Kinetics of propane cracking and position-specific isotope fractionation: Insights into the origins of natural gases

Abstract

Position-specific isotope analysis (PSIA) of propane can provide novel and valuable information to constrain the origin and history of natural gases. We conducted a systematic experimental study to determine the kinetics of propane pyrolysis, including bulk and position-specific carbon and hydrogen isotope fractionation of propane at 415 – 465 °C. As the dominant gaseous products, the yields of CH4 and C2H6 increased with increasing C3H8 consumption. A significant amount of aromatic residues (C/H: ∼1) was generated, which was comparable to the yields of CH4 and C2H6. Position-specific δ13C values of propane increased by up to 8.3 and 8.8‰ at the center and terminal positions respectively, while δ2Hcenter and δ2Hterminal increased by 110 and 131‰. An activation energy (Ea) of 69.9 (±29.1) kcal/mol and frequency factor (A) of 3.1 × 1015 (±7.9 × 108) s−1 were obtained based on a first-order reaction model. Using the average kinetic parameters from this study and previous studies on wet-gas cracking, propane cracking starts above 215 (±10.5) oC at a geological heating rate of 5 °C/m.y., corresponding to Easy Ro of 2.31%. An Arrhenius plot of kinetic isotope fractionation indicates both central C and H of propane show larger isotope fractionations compared with those at the terminal position in natural reservoirs.

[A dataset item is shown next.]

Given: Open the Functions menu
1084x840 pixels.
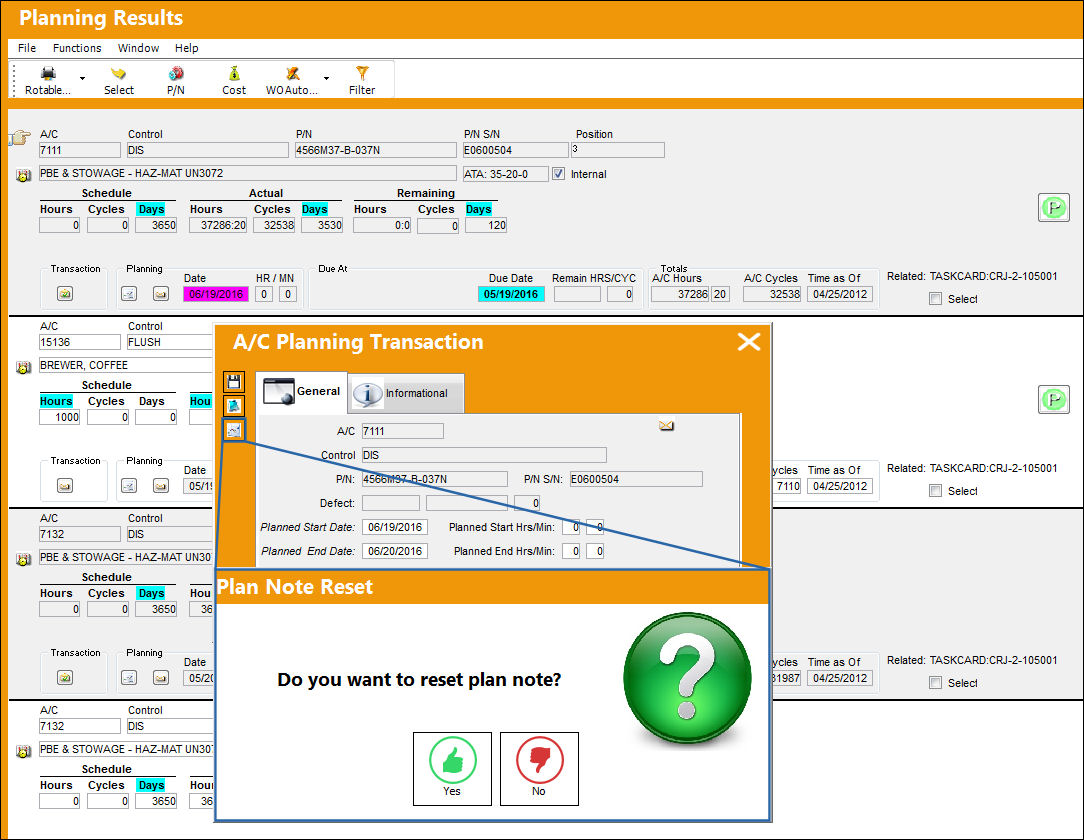Looking at the screenshot, I should point(77,48).
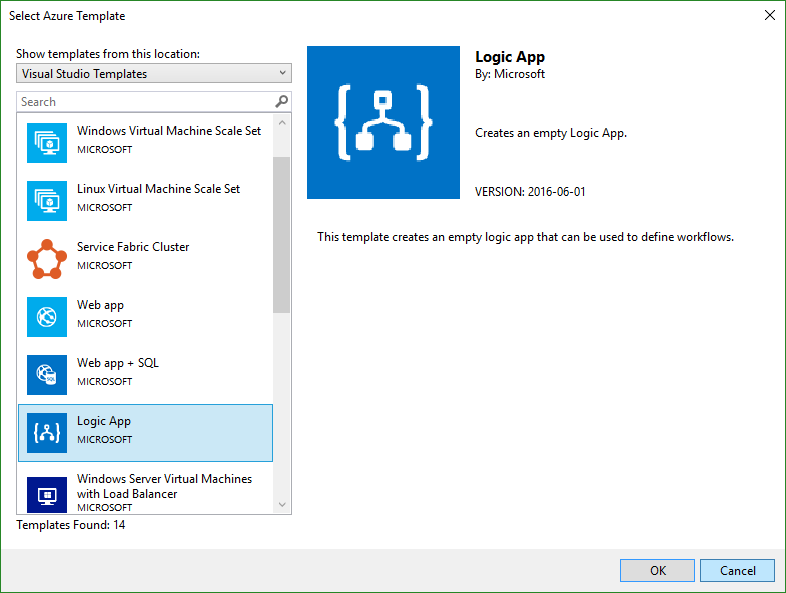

Position-specific (PS) isotopic fractionation factors (k*/k) at 215 °C were estimated as 0.983 and 0.987 for δ13Ccenter and δ13Cterminal, and 0.815 and 0.838 for δ2Hcenter and δ2Hterminal, respectively. PS isotopic compositions of natural propane in the ΔCc-t - ΔHc-t diagram may serve as a diagnostic indicator for the origins (kerogen vs. oil) and degradation (thermal cracking vs. biodegradation) of natural gases in sedimentary basins.